Would you write out the whole listing below exactly as given?

******

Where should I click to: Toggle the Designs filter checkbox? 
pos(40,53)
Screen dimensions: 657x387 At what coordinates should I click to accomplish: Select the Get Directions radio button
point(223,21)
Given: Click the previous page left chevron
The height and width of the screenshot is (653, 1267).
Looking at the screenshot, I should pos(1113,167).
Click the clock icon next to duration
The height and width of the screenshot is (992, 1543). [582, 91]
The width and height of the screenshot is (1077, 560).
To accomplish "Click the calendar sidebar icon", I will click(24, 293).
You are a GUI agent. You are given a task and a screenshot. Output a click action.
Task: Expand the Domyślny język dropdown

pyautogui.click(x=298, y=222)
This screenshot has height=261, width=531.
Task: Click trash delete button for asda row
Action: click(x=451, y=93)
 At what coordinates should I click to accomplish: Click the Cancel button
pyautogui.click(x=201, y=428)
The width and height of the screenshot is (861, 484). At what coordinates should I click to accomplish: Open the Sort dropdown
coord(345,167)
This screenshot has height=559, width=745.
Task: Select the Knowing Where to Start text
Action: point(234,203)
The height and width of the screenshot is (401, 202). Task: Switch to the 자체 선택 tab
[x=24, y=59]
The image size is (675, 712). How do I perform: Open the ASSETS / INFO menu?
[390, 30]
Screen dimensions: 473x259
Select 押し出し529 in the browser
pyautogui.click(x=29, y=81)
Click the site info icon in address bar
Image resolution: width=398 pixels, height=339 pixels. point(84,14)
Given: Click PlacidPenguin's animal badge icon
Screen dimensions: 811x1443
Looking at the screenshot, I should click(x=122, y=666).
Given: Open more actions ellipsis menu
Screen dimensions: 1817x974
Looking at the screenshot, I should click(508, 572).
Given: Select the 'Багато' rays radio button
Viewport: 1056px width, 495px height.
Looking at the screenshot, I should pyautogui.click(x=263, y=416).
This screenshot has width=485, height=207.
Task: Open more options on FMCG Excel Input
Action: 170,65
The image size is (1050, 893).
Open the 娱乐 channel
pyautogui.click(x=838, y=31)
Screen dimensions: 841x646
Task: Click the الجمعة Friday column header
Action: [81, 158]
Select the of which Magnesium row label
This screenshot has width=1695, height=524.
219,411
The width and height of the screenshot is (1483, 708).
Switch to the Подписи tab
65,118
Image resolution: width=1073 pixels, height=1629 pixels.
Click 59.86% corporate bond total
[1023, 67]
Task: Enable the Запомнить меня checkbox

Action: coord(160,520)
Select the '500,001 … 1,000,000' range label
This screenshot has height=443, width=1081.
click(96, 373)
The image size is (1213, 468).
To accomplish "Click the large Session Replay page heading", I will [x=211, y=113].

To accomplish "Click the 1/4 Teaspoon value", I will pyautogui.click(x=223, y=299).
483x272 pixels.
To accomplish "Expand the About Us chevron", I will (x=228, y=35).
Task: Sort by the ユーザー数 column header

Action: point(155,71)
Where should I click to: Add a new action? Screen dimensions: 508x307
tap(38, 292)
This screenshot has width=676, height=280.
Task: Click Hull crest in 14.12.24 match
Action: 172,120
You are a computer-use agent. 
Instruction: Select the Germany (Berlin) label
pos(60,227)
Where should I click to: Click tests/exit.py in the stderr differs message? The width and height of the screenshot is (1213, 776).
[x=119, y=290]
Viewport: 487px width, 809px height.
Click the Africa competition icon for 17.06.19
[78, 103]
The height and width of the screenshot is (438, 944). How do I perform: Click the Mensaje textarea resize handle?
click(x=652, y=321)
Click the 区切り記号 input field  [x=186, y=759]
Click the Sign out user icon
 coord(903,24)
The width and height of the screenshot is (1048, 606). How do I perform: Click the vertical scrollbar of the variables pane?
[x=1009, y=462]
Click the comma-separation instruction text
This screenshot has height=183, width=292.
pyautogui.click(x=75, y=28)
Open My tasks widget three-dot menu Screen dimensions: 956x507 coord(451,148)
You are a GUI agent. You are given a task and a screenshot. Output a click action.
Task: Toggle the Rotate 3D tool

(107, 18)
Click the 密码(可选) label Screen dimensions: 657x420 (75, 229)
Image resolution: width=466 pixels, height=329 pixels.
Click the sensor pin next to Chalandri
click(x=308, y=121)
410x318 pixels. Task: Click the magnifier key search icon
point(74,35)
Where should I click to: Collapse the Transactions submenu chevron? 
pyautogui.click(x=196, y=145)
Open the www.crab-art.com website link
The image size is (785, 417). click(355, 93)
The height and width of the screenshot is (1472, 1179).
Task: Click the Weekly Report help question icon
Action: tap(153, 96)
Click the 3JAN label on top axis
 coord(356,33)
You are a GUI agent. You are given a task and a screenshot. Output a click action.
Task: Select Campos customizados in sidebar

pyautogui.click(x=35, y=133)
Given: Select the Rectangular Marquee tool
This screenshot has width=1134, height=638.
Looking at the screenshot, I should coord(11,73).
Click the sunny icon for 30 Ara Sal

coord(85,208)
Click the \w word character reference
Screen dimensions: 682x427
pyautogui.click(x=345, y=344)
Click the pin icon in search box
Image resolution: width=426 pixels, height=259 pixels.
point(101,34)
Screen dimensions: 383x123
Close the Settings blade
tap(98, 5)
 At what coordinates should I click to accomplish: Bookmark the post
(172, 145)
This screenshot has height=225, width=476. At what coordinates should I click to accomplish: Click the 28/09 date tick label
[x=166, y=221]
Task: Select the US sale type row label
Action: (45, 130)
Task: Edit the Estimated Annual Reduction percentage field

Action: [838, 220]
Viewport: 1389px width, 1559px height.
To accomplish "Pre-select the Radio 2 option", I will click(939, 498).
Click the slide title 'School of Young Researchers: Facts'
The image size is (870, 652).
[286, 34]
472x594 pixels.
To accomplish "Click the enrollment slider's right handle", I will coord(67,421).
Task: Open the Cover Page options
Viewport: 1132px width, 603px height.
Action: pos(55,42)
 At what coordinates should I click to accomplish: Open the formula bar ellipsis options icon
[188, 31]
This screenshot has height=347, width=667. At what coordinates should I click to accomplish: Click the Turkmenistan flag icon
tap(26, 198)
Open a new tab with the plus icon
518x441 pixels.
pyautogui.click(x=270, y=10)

******

▶ EXPECTED ANSWER:
Where should I click to: Toggle the Designs filter checkbox? 
pos(40,53)
Screen dimensions: 657x387 At what coordinates should I click to accomplish: Select the Get Directions radio button
point(223,21)
Given: Click the previous page left chevron
The height and width of the screenshot is (653, 1267).
Looking at the screenshot, I should pos(1113,167).
Click the clock icon next to duration
The height and width of the screenshot is (992, 1543). [582, 91]
The width and height of the screenshot is (1077, 560).
To accomplish "Click the calendar sidebar icon", I will click(24, 293).
You are a GUI agent. You are given a task and a screenshot. Output a click action.
Task: Expand the Domyślny język dropdown

pyautogui.click(x=298, y=222)
This screenshot has height=261, width=531.
Task: Click trash delete button for asda row
Action: click(x=451, y=93)
 At what coordinates should I click to accomplish: Click the Cancel button
pyautogui.click(x=201, y=428)
The width and height of the screenshot is (861, 484). At what coordinates should I click to accomplish: Open the Sort dropdown
coord(345,167)
This screenshot has height=559, width=745.
Task: Select the Knowing Where to Start text
Action: point(234,203)
The height and width of the screenshot is (401, 202). Task: Switch to the 자체 선택 tab
[x=24, y=59]
The image size is (675, 712). How do I perform: Open the ASSETS / INFO menu?
[390, 30]
Screen dimensions: 473x259
Select 押し出し529 in the browser
pyautogui.click(x=29, y=81)
Click the site info icon in address bar
Image resolution: width=398 pixels, height=339 pixels. point(84,14)
Given: Click PlacidPenguin's animal badge icon
Screen dimensions: 811x1443
Looking at the screenshot, I should click(x=122, y=666).
Given: Open more actions ellipsis menu
Screen dimensions: 1817x974
Looking at the screenshot, I should click(508, 572).
Given: Select the 'Багато' rays radio button
Viewport: 1056px width, 495px height.
Looking at the screenshot, I should pyautogui.click(x=263, y=416).
This screenshot has width=485, height=207.
Task: Open more options on FMCG Excel Input
Action: 170,65
The image size is (1050, 893).
Open the 娱乐 channel
pyautogui.click(x=838, y=31)
Screen dimensions: 841x646
Task: Click the الجمعة Friday column header
Action: [81, 158]
Select the of which Magnesium row label
This screenshot has width=1695, height=524.
219,411
The width and height of the screenshot is (1483, 708).
Switch to the Подписи tab
65,118
Image resolution: width=1073 pixels, height=1629 pixels.
Click 59.86% corporate bond total
[1023, 67]
Task: Enable the Запомнить меня checkbox

Action: coord(160,520)
Select the '500,001 … 1,000,000' range label
This screenshot has height=443, width=1081.
click(96, 373)
The image size is (1213, 468).
To accomplish "Click the large Session Replay page heading", I will [x=211, y=113].

To accomplish "Click the 1/4 Teaspoon value", I will pyautogui.click(x=223, y=299).
483x272 pixels.
To accomplish "Expand the About Us chevron", I will (x=228, y=35).
Task: Sort by the ユーザー数 column header

Action: point(155,71)
Where should I click to: Add a new action? Screen dimensions: 508x307
tap(38, 292)
This screenshot has width=676, height=280.
Task: Click Hull crest in 14.12.24 match
Action: 172,120
You are a computer-use agent. 
Instruction: Select the Germany (Berlin) label
pos(60,227)
Where should I click to: Click tests/exit.py in the stderr differs message? The width and height of the screenshot is (1213, 776).
[x=119, y=290]
Viewport: 487px width, 809px height.
Click the Africa competition icon for 17.06.19
[78, 103]
The height and width of the screenshot is (438, 944). How do I perform: Click the Mensaje textarea resize handle?
click(x=652, y=321)
Click the 区切り記号 input field  [x=186, y=759]
Click the Sign out user icon
 coord(903,24)
The width and height of the screenshot is (1048, 606). How do I perform: Click the vertical scrollbar of the variables pane?
[x=1009, y=462]
Click the comma-separation instruction text
This screenshot has height=183, width=292.
pyautogui.click(x=75, y=28)
Open My tasks widget three-dot menu Screen dimensions: 956x507 coord(451,148)
You are a GUI agent. You are given a task and a screenshot. Output a click action.
Task: Toggle the Rotate 3D tool

(107, 18)
Click the 密码(可选) label Screen dimensions: 657x420 (75, 229)
Image resolution: width=466 pixels, height=329 pixels.
Click the sensor pin next to Chalandri
click(x=308, y=121)
410x318 pixels. Task: Click the magnifier key search icon
point(74,35)
Where should I click to: Collapse the Transactions submenu chevron? 
pyautogui.click(x=196, y=145)
Open the www.crab-art.com website link
The image size is (785, 417). click(355, 93)
The height and width of the screenshot is (1472, 1179).
Task: Click the Weekly Report help question icon
Action: tap(153, 96)
Click the 3JAN label on top axis
 coord(356,33)
You are a GUI agent. You are given a task and a screenshot. Output a click action.
Task: Select Campos customizados in sidebar

pyautogui.click(x=35, y=133)
Given: Select the Rectangular Marquee tool
This screenshot has width=1134, height=638.
Looking at the screenshot, I should coord(11,73).
Click the sunny icon for 30 Ara Sal

coord(85,208)
Click the \w word character reference
Screen dimensions: 682x427
pyautogui.click(x=345, y=344)
Click the pin icon in search box
Image resolution: width=426 pixels, height=259 pixels.
point(101,34)
Screen dimensions: 383x123
Close the Settings blade
tap(98, 5)
 At what coordinates should I click to accomplish: Bookmark the post
(172, 145)
This screenshot has height=225, width=476. At what coordinates should I click to accomplish: Click the 28/09 date tick label
[x=166, y=221]
Task: Select the US sale type row label
Action: (45, 130)
Task: Edit the Estimated Annual Reduction percentage field

Action: [838, 220]
Viewport: 1389px width, 1559px height.
To accomplish "Pre-select the Radio 2 option", I will click(939, 498).
Click the slide title 'School of Young Researchers: Facts'
The image size is (870, 652).
[286, 34]
472x594 pixels.
To accomplish "Click the enrollment slider's right handle", I will coord(67,421).
Task: Open the Cover Page options
Viewport: 1132px width, 603px height.
Action: pos(55,42)
 At what coordinates should I click to accomplish: Open the formula bar ellipsis options icon
[188, 31]
This screenshot has height=347, width=667. At what coordinates should I click to accomplish: Click the Turkmenistan flag icon
tap(26, 198)
Open a new tab with the plus icon
518x441 pixels.
pyautogui.click(x=270, y=10)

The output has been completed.